Emerging market specialist Actis has received a $75 million commitment from Teacher Retirement System of Texas last month for its debut infrastructure vehicle, according to an investment disclosure.
The vehicle, Actis Long Life Infrastructure Fund, hit its final close at $1.23 billion in August, after securing investments from institutional investors across North America, Europe, Latin America, Middle East, and Asia. The vehicle will invest in emerging markets, including Asia, Africa and Latin America.
Actis started raising its inaugural infrastructure fund almost a year and a half ago with a target to gather $2 billion. It is understood that the target corpus was reduced to provide LPs with more opportunities for co-investments.
The infrastructure fund has a 15-year life instead of a typical buyout fund life of 10 years and will invest in energy assets, including renewable power, electricity, natural gas and others. Prior to this, Actis has been investing out of its fourth energy vehicle that closed at $2.75 billion in 2017.
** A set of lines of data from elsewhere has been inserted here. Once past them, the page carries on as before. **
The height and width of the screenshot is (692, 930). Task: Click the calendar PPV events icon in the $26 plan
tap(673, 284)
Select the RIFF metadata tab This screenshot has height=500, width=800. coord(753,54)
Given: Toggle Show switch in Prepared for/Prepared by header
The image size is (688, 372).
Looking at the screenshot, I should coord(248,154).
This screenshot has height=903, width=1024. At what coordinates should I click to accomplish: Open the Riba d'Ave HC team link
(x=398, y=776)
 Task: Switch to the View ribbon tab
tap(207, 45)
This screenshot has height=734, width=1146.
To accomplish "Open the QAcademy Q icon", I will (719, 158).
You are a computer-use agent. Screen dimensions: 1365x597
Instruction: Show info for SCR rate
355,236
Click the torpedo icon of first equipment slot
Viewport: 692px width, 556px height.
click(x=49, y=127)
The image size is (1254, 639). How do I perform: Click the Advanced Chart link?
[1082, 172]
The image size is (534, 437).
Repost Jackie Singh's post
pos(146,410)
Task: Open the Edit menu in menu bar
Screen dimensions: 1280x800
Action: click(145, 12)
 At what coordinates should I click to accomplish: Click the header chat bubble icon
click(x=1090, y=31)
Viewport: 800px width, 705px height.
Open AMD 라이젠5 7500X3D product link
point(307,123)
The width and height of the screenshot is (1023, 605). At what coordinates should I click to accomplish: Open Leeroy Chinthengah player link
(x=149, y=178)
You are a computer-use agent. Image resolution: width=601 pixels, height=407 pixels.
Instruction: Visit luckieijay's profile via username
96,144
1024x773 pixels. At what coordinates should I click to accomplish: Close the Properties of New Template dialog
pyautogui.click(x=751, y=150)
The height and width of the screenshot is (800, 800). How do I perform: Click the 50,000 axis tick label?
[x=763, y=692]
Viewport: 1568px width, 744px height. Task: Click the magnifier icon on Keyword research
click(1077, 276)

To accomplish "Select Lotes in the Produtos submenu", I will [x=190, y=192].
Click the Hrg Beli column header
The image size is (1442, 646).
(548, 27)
Upon the final close of Actis Long Life Infrastructure Fund, the private equity firm said it has already identified and prioritised an executable pipeline of approximately $8 billion and has committed to investments which include a 100MW solar PV plant in the Atacama region of Chile which sells power to the Santiago Metro transit system and 137MW of operational wind generation assets located in Brazil.
We also reported the UK-based private equity firm is gearing up to launch its second Asian real estate fund, Actis Asia Real Estate II and may start fundraising by year-end. Its first Asia realty fund, Actis Asia Real Estate I, was closed at $750 million last July.
The new real estate fund will explore all segments of real estate investments, including residential, commercial aand logistics. Most of Actis Asia Real Estate I was used to acquire the principal finance real estate business of Standard Chartered’s private equity arm, which was looking to shut shop.
Actis also recently took over two private equity funds previously managed by collapsed buyout firm Abraaj, in a deal aimed at strengthening its position in the Middle East and Africa. The deal includes investments in 14 portfolio companies across the two funds.
Formerly part of the British government’s development arm CDC, Actis is a global platform offering a multi-asset strategy through private equity, energy, infrastructure, and real estate. Founded in 2004, it has since raised $15 billion in its life and invested $7.8 billion across the four asset classes.